U.K. Internet Provider TalkTalk Hit by Cyberattack
The London Metropolitan Police Cyber Crime Unit launched a criminal investigation following the cyberattack, which was characterized by TalkTalk as “significant and sustained.”
London-based TalkTalk’s CEO Dido Harding was contacted by someone claiming to be responsible for the attack who was seeking payment, the company said. However, as of today, it still wasn’t clear whether the group that had contacted TalkTalk was responsible for the breach or whether their ransom demands were credible.
Some Data Unencrypted
TalkTalk didn’t say how much ransom the hackers demanded. TalkTalk is in the process of contacting its customers directly with details of the attack, as well as putting up an informational Web page. The company shut down its site as soon as it found out that it was under attack. TalkTalk also acknowledged the possibility that data regarding its former customers might have been compromised.
The company said that since Wednesday it has carried out a thorough review of the site with the help of cybercrime specialists and taken measures to secure it.
The data that might have been compromised included names, birth dates, e-mail addresses, phone numbers and bank account details of its 4 million customers, TalkTalk said. The London police cybercrime unit has just started investigating the alleged theft of the data, not all of which was encrypted. No arrests have been made in the case.
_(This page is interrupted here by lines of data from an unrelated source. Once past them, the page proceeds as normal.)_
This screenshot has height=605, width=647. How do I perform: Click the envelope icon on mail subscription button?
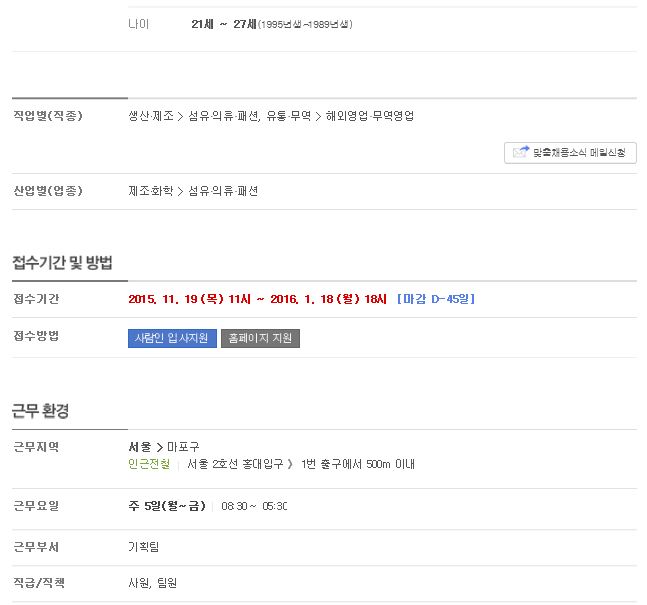pos(520,152)
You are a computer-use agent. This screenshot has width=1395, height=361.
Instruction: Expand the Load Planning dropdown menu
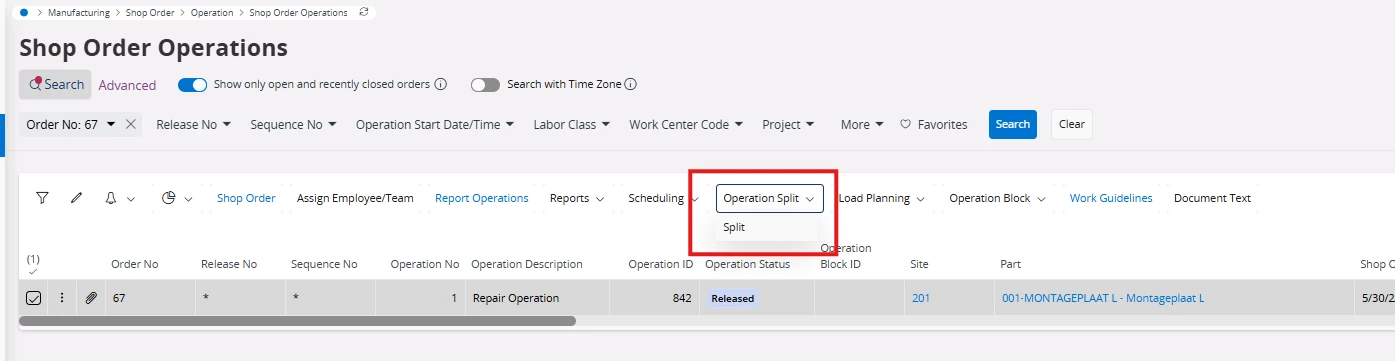(881, 198)
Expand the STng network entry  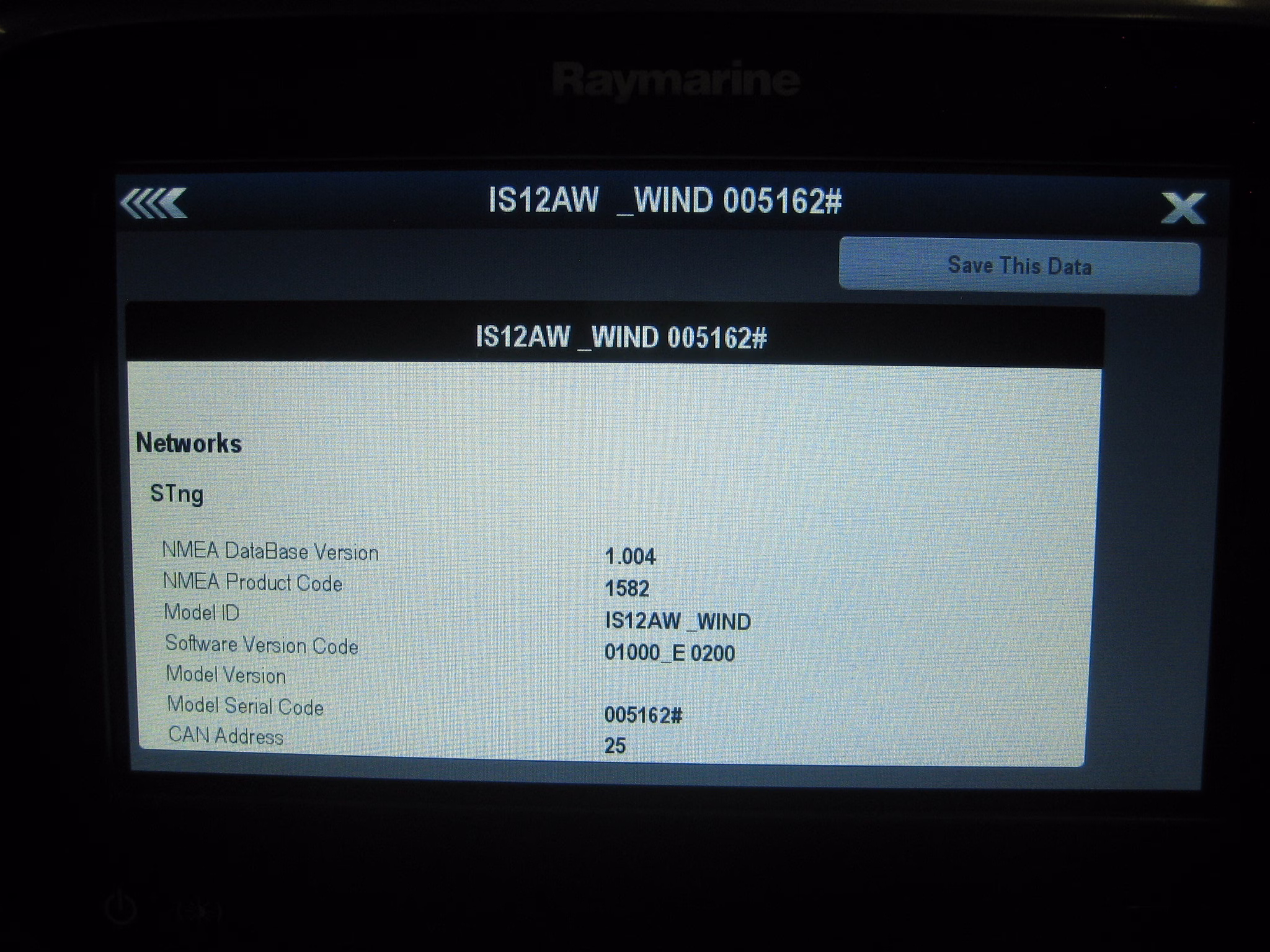click(x=177, y=495)

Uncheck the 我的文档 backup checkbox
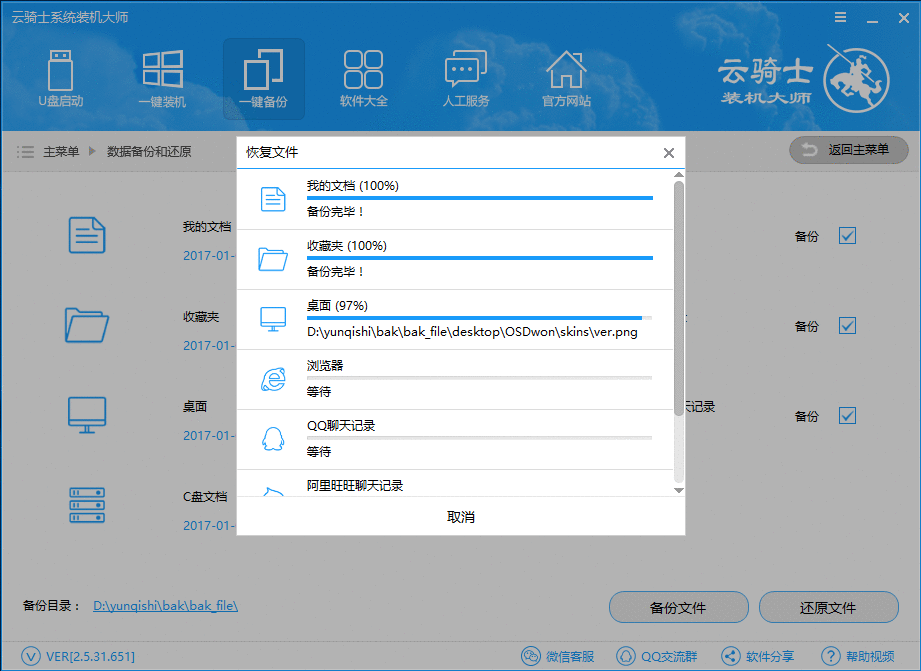(x=848, y=236)
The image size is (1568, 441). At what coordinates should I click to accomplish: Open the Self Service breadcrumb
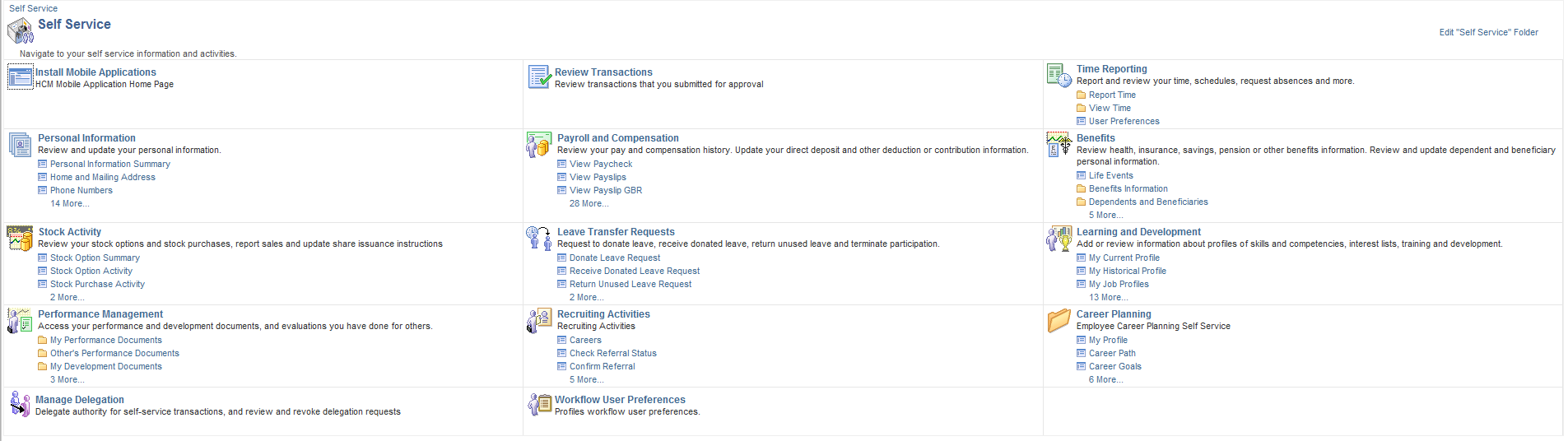[x=33, y=8]
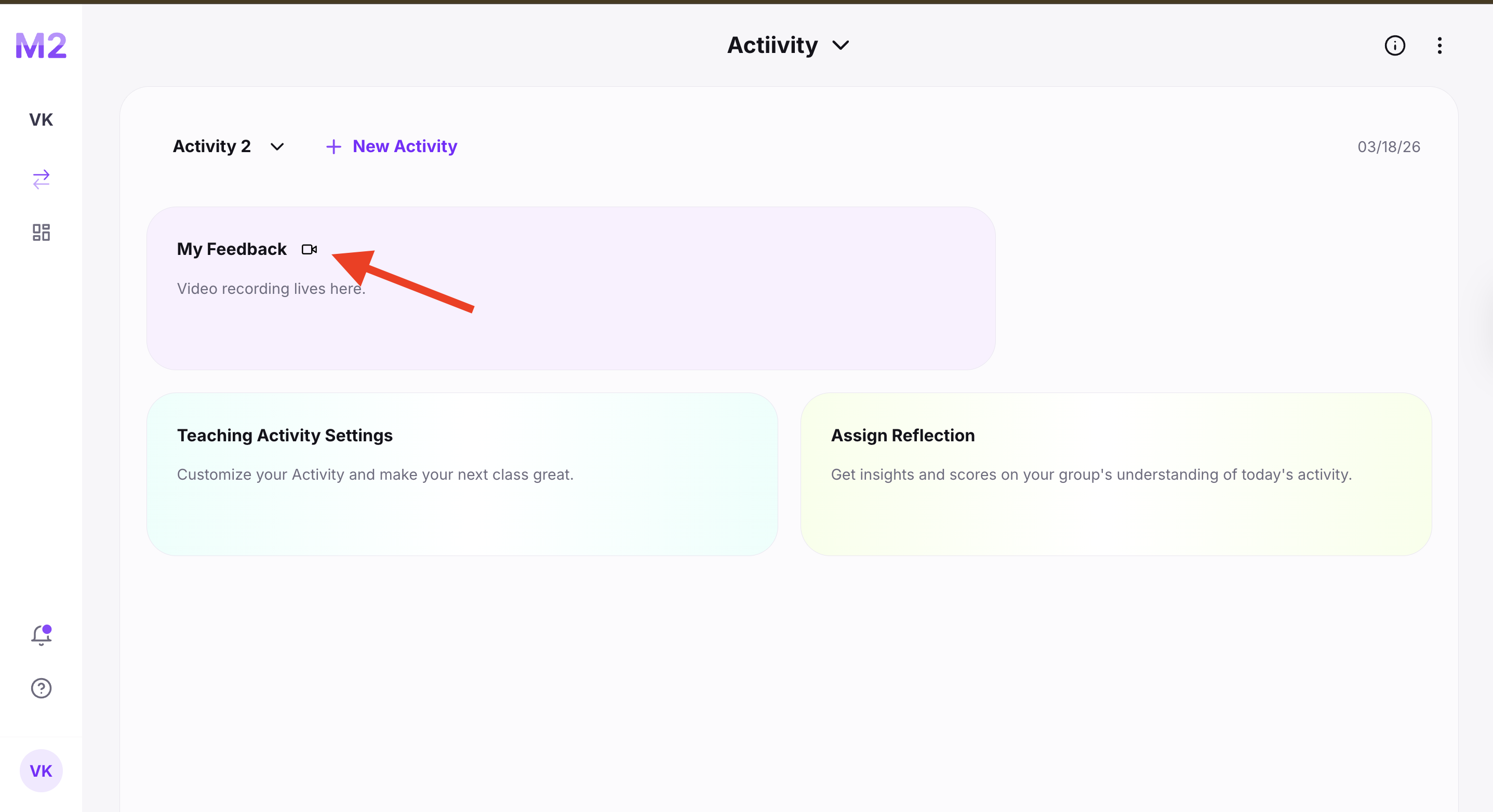Screen dimensions: 1493x812
Task: Click the 03/18/26 date label
Action: [1388, 147]
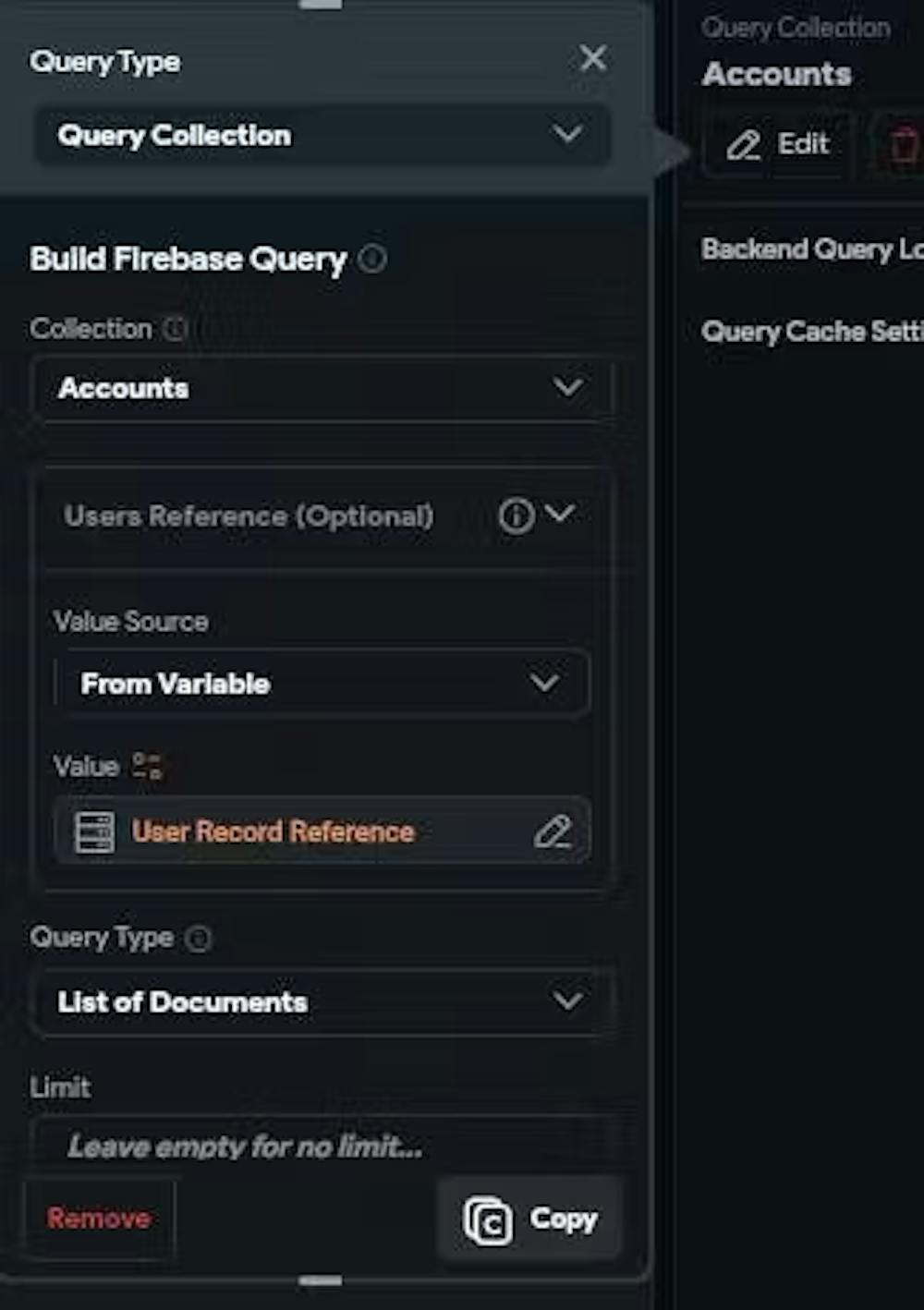Viewport: 924px width, 1310px height.
Task: Close the Query Type popup
Action: click(x=593, y=59)
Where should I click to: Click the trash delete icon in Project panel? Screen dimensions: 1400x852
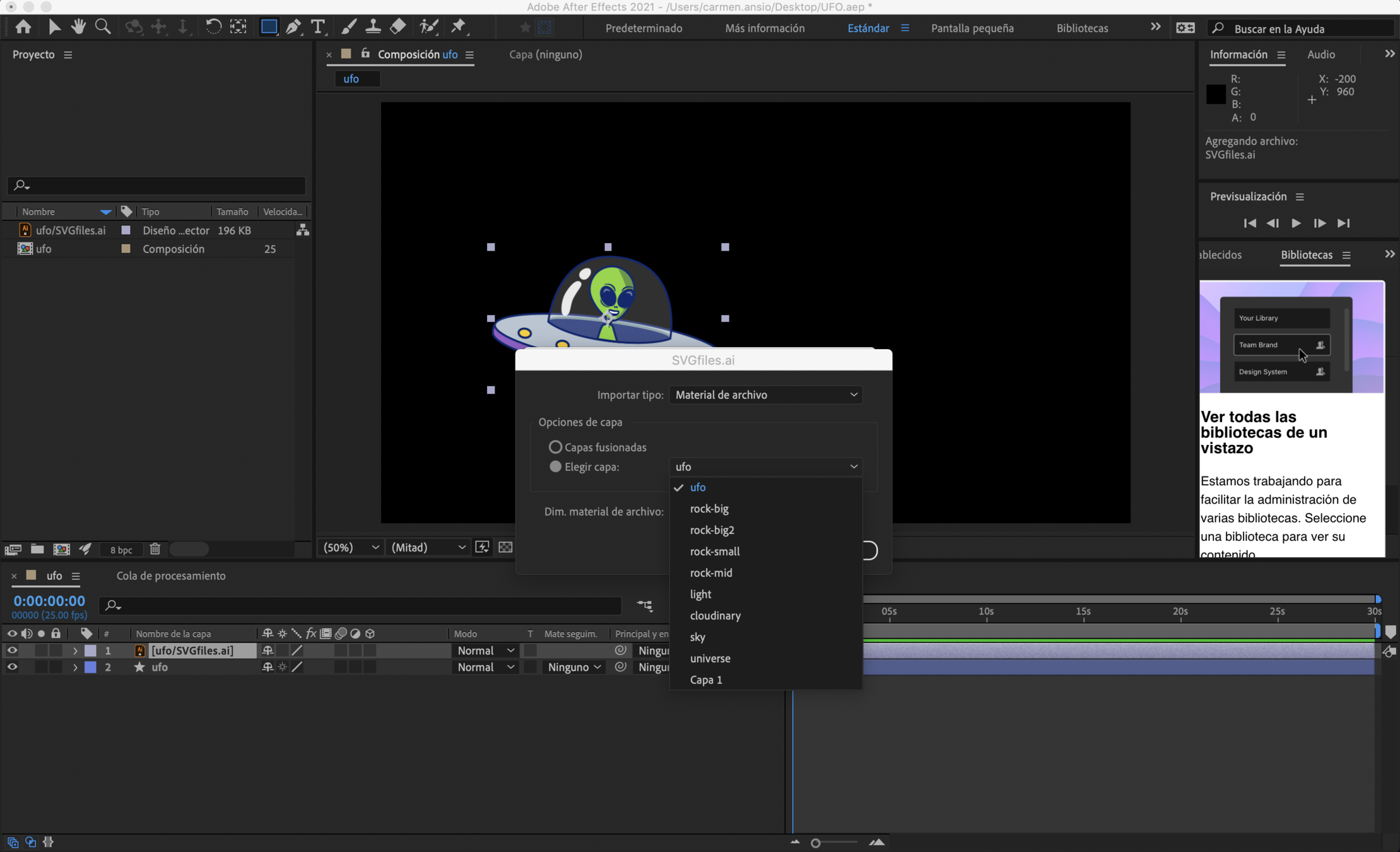155,549
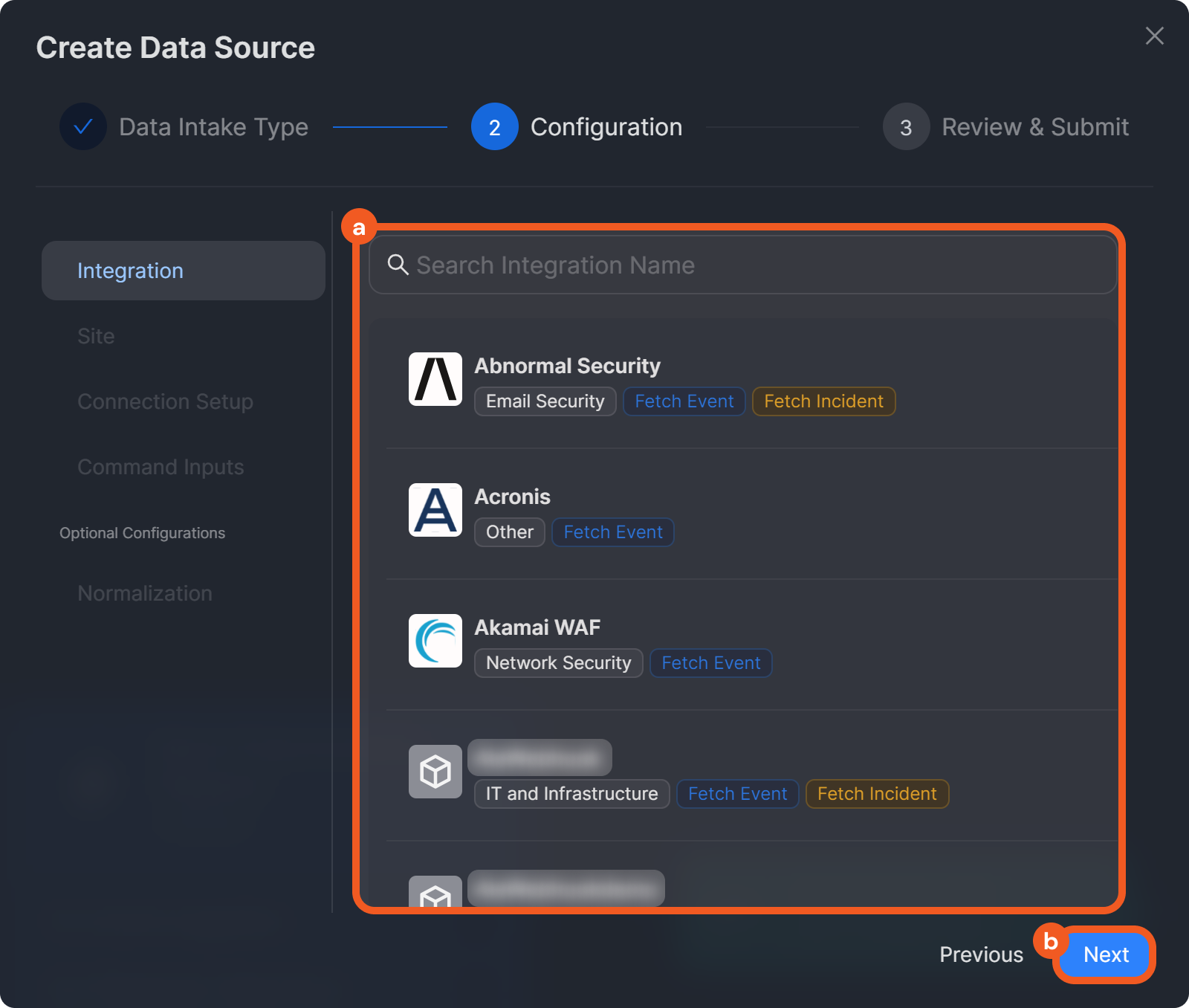Click the Acronis logo icon
1189x1008 pixels.
point(435,510)
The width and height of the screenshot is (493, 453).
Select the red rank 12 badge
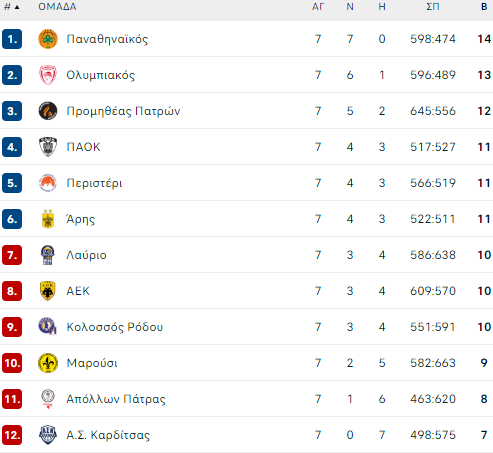12,435
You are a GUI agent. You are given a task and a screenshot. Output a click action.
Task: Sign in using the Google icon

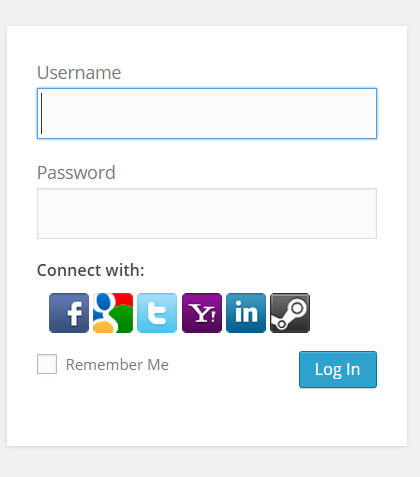click(113, 313)
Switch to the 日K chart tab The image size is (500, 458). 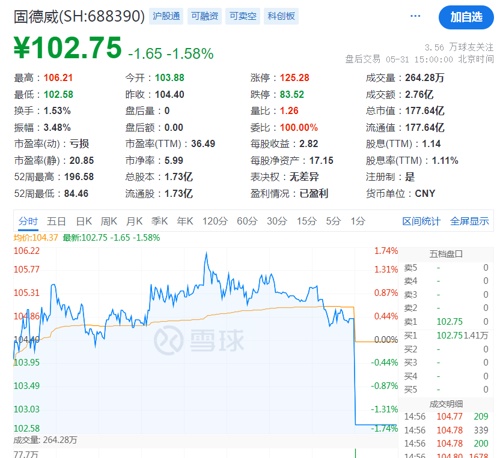84,221
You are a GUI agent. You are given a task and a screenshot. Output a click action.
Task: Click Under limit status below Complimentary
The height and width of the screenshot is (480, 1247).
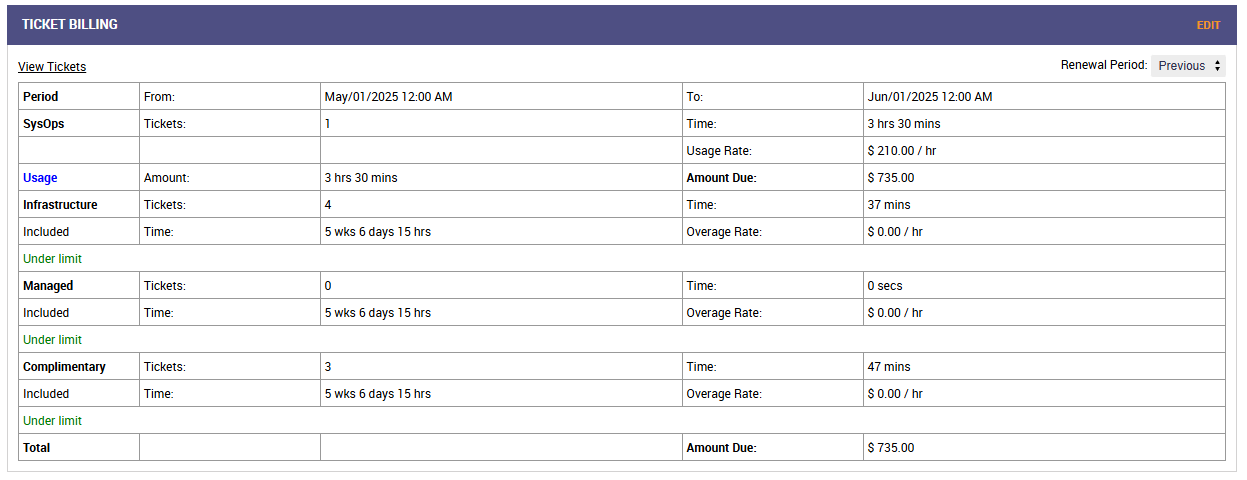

TalkTalk also contacted major banks in its service area, which are monitoring the accounts of the company’s customers for suspicious activity. While hackers couldn’t take money from a TalkTalk customer’s bank account, they could use personal data for identity fraud. TalkTalk is offering a year’s free credit monitoring for all its customers and will be contacting customers with the details. It also suggested that all customers change their passwords to the company’s Web site once it’s back online.
Not the First
Wednesday’s attack isn’t the first time TalkTalk has been targeted. Earlier this year, the company confirmed that a hack in late 2014 resulted in stolen names, addresses, phone numbers, and customer account numbers. European officials are planning regulations that would force any company affected by a data breach to inform privacy regulators within three days or potentially face fines.
Two months ago, British mobile phone retailer Carphone Warehouse detected a breach that may have leaked personal details of more than 2 million customers. T-Mobile, Dixons Carphone, and Sony Corp. have also been high-profile targets of cyberattacks in the past year.
TalkTalk provides TV, phone, Internet and mobile services to consumers and businesses in the U.K. The company had sales of 1.8 billion pounds (about $ 2.8 billion) in its past fiscal year. Shares of the company’s stock fell on the British exchange by as much as 11 percent as news of the attack spread.